What's the dream living situation for the older generation?

12 June 2018
Older people in the UK would much rather live on their own with help from trained carers than be looked after by their children, according to a new report.

What's your dream living situation in retirement? Perhaps it's a cottage in the countryside, close to plenty of open, green spaces and natural wildlife; maybe it's a house by the seaside, where you can take in the gorgeous sea air each day; or perhaps it's simply to remain living independently for as long as possible.

In fact, that's what the majority of older people want as they age - to carry on living in their own homes for as long as they can.

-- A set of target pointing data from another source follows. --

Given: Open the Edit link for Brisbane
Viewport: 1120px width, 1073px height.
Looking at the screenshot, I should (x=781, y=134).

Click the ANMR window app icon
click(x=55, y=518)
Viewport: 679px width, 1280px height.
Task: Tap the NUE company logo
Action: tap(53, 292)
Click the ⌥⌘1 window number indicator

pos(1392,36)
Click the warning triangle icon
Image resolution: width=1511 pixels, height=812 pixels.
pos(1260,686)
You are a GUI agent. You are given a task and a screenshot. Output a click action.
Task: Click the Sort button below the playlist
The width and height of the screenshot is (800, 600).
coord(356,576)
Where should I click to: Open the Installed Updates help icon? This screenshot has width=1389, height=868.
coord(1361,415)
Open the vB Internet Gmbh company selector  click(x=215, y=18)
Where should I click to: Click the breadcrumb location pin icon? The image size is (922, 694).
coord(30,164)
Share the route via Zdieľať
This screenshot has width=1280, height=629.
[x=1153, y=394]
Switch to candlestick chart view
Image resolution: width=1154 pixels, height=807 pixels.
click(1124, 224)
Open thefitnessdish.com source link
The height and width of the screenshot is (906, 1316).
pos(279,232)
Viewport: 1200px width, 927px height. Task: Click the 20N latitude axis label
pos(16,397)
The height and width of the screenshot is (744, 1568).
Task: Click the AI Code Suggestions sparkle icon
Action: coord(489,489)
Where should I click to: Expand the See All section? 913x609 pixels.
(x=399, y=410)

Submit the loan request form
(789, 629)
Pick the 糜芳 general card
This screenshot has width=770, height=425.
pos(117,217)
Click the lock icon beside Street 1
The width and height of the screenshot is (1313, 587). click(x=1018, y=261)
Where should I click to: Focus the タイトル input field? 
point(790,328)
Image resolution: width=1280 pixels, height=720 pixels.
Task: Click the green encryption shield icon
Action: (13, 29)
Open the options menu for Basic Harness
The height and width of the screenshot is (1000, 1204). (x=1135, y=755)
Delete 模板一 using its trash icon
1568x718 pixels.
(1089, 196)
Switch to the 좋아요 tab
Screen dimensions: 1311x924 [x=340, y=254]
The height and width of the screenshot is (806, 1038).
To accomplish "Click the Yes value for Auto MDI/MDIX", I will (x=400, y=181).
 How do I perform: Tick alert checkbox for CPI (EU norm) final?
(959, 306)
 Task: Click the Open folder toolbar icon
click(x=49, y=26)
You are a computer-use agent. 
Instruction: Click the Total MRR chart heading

A recent survey carried out by retirement development specialist Anchor found that the majority of over-70s in the UK want to remain independent rather than move in with their children, and would prefer to draw on help from trained carers in the future instead.

But why is this the case? What is it that makes people so unwilling to ask for help from their children as they get older?

How and where do older people want to live?

Anchor's research found that 94 per cent of over-70s in Britain want to continue looking after themselves for as long as possible. When they are no longer able to, most respondents to said they would rather be cared for by community carers than their children, as they feared becoming a burden to their loved ones.

Altogether, more than three-quarters (77 per cent) of over-70s admitted that they worried about being a burden, with 66 per cent preferring the idea of being looked after by trained carers as a result.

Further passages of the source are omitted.